SET EXERCISE A =
In the waveglow issue thread, after how many training steps on LJSpeech does the abrupt noise appear?

____________

NVIDIA / waveglow

A Flow-based Generative Network for Speech Synthesis
BSD 3-Clause "New" or "Revised" License
2.27k stars 531 forks source link

Abrupt noise, #68

Closed WendongGan closed 5 years ago

WendongGan commented 5 years ago

Does anybody have such a problem? When it is trained for 1000k steps with LjSpeech , the "abrupt noise" appears. For example: image image

The audio file is : LJ001-0007.wav_synthesis_01.zip

My config.json file is: image

I used single GPU。

Look forward your help!

WendongGan commented 5 years ago

Some friends think that the reason is that the dataset is not enough and overfitting appears.

WendongGan commented 5 years ago

My code is from commit f4c04e2. It is commited on Nov 10, 2018。The train costs so long time that I have not use latest code。 Does the latest code have this problem?

Yeongtae commented 5 years ago

Have you make the sample audio from melspectrogram or text?

____________

SET EXERCISE B =
Rewrite the records as a numbered list, starting with the line that contains "I want to click on ONLYOFFICE, so" and ending after the line that contains "I want to click on text, so". Omit blank lines.

Data records:
____________

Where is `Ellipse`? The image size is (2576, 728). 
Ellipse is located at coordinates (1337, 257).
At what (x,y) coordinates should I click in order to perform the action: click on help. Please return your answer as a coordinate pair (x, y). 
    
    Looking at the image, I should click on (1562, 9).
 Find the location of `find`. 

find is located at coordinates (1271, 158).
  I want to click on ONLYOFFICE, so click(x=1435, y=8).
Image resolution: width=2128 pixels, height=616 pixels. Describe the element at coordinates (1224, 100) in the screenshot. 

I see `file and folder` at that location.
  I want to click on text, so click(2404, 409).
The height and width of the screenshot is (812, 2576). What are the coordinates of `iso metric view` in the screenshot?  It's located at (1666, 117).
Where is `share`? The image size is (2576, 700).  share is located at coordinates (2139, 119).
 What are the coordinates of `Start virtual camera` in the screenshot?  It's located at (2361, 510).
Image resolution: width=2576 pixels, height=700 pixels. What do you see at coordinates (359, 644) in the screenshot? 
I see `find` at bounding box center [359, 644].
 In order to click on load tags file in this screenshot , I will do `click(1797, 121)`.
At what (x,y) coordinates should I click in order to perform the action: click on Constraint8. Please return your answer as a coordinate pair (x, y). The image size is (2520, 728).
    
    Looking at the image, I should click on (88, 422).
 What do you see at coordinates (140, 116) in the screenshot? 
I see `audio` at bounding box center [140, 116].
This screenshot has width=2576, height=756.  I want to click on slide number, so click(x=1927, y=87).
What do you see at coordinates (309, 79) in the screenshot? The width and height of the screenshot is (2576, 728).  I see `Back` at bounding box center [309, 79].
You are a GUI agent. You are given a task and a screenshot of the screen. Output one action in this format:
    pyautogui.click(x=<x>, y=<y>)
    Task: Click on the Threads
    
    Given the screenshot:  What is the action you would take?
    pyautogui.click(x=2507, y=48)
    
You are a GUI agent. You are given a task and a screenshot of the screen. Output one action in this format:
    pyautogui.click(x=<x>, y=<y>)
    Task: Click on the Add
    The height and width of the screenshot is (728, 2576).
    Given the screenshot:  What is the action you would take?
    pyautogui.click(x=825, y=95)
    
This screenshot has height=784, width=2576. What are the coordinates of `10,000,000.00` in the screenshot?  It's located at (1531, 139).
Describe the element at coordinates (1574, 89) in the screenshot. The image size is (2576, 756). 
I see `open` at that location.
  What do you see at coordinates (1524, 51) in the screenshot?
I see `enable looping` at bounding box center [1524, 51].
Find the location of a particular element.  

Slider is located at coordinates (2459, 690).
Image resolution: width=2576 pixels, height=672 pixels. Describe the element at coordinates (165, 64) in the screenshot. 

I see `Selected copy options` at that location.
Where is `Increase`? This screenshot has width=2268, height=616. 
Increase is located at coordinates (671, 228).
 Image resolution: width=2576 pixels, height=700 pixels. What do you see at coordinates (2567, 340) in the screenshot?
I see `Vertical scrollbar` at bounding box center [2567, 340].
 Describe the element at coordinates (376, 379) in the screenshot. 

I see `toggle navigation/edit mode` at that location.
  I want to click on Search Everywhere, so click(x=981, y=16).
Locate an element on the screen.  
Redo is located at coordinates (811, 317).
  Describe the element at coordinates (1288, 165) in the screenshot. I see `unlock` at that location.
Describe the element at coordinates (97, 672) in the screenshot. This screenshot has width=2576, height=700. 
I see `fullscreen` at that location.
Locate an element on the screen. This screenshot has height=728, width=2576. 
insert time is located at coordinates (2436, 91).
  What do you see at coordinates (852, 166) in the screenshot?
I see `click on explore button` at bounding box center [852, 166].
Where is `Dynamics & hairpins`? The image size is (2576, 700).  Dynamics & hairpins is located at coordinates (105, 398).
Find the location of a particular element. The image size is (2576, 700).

____________

FULL OUTPUT A =
After 1000k steps.

FULL OUTPUT B =
1.   I want to click on ONLYOFFICE, so click(x=1435, y=8).
2. Image resolution: width=2128 pixels, height=616 pixels. Describe the element at coordinates (1224, 100) in the screenshot. 
3. I see `file and folder` at that location.
4.   I want to click on text, so click(2404, 409).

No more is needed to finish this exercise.